→ To do
From the listing below, return every line with the string "will" in it.

→ Working data
Segment Open

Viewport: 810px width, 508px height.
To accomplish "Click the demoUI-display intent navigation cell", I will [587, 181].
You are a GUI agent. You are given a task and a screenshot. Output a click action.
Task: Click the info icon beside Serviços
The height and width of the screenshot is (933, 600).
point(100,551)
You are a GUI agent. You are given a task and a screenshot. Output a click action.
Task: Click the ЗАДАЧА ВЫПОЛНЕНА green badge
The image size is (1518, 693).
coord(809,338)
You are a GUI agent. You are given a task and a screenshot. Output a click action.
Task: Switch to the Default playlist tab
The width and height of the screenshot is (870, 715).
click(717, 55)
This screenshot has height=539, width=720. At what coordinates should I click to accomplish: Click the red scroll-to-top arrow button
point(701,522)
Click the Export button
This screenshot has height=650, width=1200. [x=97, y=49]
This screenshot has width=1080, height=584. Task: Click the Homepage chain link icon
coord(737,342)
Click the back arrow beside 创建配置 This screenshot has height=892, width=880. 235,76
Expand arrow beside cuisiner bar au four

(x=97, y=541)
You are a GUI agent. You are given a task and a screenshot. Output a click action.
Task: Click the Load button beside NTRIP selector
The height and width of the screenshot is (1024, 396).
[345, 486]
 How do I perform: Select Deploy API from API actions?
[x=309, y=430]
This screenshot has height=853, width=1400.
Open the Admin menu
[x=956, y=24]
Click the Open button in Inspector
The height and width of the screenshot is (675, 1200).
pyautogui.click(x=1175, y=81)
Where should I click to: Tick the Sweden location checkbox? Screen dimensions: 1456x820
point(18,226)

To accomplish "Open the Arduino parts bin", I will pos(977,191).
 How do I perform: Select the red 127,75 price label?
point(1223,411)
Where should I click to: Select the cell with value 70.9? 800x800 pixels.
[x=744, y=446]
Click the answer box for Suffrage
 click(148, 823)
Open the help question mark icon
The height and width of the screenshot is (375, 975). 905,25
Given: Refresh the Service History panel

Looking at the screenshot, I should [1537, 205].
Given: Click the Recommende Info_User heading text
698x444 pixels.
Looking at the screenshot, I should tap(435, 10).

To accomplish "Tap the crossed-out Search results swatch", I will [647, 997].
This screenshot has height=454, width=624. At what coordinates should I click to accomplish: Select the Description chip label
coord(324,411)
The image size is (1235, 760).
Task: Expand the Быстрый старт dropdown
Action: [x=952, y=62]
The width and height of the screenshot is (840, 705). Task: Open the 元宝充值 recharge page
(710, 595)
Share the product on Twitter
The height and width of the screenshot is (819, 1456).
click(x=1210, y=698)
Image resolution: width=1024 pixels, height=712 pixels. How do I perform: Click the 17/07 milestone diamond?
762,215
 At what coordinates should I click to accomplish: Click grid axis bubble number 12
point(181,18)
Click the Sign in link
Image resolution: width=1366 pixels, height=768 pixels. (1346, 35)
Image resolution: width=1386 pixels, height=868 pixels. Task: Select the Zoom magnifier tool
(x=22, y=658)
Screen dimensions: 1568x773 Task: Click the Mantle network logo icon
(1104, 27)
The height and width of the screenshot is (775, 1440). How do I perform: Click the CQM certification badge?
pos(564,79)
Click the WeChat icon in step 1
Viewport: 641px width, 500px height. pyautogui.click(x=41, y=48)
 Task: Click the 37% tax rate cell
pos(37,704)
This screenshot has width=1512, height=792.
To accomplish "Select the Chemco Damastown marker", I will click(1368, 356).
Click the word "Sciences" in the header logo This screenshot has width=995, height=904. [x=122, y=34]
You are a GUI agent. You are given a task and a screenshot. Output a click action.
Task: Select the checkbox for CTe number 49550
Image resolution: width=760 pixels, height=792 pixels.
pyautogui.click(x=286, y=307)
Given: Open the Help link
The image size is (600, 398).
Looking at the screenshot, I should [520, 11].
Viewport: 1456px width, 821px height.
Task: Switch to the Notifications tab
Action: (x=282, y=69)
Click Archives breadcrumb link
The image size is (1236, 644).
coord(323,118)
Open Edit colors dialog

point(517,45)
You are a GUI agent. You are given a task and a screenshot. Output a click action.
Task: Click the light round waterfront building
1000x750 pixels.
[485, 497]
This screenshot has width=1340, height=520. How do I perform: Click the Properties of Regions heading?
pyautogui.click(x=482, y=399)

Segment Closed

→ Expected output
To accomplish "Click the demoUI-display intent navigation cell", I will [587, 181].
To accomplish "Open the Arduino parts bin", I will pos(977,191).
To accomplish "Tap the crossed-out Search results swatch", I will [647, 997].
To accomplish "Select the Chemco Damastown marker", I will click(1368, 356).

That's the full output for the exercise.